◆ What is expected ◆
Nothing in the records should be altered; retype them all exactly.

◆ Source records ◆
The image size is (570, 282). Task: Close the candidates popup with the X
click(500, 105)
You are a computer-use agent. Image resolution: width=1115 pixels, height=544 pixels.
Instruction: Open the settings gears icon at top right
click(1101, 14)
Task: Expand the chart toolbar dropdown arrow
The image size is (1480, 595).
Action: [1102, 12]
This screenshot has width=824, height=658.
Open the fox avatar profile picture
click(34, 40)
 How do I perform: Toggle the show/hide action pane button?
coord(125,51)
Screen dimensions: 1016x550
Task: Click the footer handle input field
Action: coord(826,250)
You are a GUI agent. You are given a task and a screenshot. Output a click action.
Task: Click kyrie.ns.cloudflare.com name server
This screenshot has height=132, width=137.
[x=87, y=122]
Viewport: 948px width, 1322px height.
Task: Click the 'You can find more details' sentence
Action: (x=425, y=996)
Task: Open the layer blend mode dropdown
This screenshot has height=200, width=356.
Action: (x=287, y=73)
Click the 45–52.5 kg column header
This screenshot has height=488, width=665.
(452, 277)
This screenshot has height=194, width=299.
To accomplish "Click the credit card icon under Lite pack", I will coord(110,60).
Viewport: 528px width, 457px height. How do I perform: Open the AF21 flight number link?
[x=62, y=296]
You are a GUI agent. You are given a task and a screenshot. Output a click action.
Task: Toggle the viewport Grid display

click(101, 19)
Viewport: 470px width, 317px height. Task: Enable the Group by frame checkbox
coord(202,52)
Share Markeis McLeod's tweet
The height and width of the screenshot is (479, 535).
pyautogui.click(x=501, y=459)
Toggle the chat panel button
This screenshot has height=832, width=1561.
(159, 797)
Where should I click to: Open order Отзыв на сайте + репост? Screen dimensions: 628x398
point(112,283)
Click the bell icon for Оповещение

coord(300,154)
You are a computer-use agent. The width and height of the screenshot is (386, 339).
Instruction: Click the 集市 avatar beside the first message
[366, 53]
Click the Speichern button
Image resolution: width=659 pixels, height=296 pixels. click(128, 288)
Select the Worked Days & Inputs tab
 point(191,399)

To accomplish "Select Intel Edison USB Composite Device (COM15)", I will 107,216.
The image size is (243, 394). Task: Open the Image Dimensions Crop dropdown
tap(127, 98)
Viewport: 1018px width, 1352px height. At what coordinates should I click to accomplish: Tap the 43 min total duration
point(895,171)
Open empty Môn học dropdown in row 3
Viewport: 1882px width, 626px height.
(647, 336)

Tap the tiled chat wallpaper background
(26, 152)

◆ Answer for this exercise ◆
The image size is (570, 282). Task: Close the candidates popup with the X
click(500, 105)
You are a computer-use agent. Image resolution: width=1115 pixels, height=544 pixels.
Instruction: Open the settings gears icon at top right
click(1101, 14)
Task: Expand the chart toolbar dropdown arrow
The image size is (1480, 595).
Action: [1102, 12]
This screenshot has width=824, height=658.
Open the fox avatar profile picture
click(34, 40)
 How do I perform: Toggle the show/hide action pane button?
coord(125,51)
Screen dimensions: 1016x550
Task: Click the footer handle input field
Action: coord(826,250)
You are a GUI agent. You are given a task and a screenshot. Output a click action.
Task: Click kyrie.ns.cloudflare.com name server
This screenshot has height=132, width=137.
[x=87, y=122]
Viewport: 948px width, 1322px height.
Task: Click the 'You can find more details' sentence
Action: (x=425, y=996)
Task: Open the layer blend mode dropdown
This screenshot has height=200, width=356.
Action: (x=287, y=73)
Click the 45–52.5 kg column header
This screenshot has height=488, width=665.
(452, 277)
This screenshot has height=194, width=299.
To accomplish "Click the credit card icon under Lite pack", I will coord(110,60).
Viewport: 528px width, 457px height. How do I perform: Open the AF21 flight number link?
[x=62, y=296]
You are a GUI agent. You are given a task and a screenshot. Output a click action.
Task: Toggle the viewport Grid display

click(101, 19)
Viewport: 470px width, 317px height. Task: Enable the Group by frame checkbox
coord(202,52)
Share Markeis McLeod's tweet
The height and width of the screenshot is (479, 535).
pyautogui.click(x=501, y=459)
Toggle the chat panel button
This screenshot has height=832, width=1561.
(159, 797)
Where should I click to: Open order Отзыв на сайте + репост? Screen dimensions: 628x398
point(112,283)
Click the bell icon for Оповещение

coord(300,154)
You are a computer-use agent. The width and height of the screenshot is (386, 339).
Instruction: Click the 集市 avatar beside the first message
[366, 53]
Click the Speichern button
Image resolution: width=659 pixels, height=296 pixels. click(128, 288)
Select the Worked Days & Inputs tab
 point(191,399)

To accomplish "Select Intel Edison USB Composite Device (COM15)", I will 107,216.
The image size is (243, 394). Task: Open the Image Dimensions Crop dropdown
tap(127, 98)
Viewport: 1018px width, 1352px height. At what coordinates should I click to accomplish: Tap the 43 min total duration
point(895,171)
Open empty Môn học dropdown in row 3
Viewport: 1882px width, 626px height.
(647, 336)

Tap the tiled chat wallpaper background
(26, 152)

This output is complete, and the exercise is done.